Starting at the line with "The width and", retype each line exactly up to and including the final line of the records below.

——————

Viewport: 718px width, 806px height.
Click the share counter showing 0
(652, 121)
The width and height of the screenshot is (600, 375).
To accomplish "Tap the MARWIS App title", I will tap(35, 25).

——————

* **RESPONSE TO THE EXERCISE**:
The width and height of the screenshot is (600, 375).
To accomplish "Tap the MARWIS App title", I will tap(35, 25).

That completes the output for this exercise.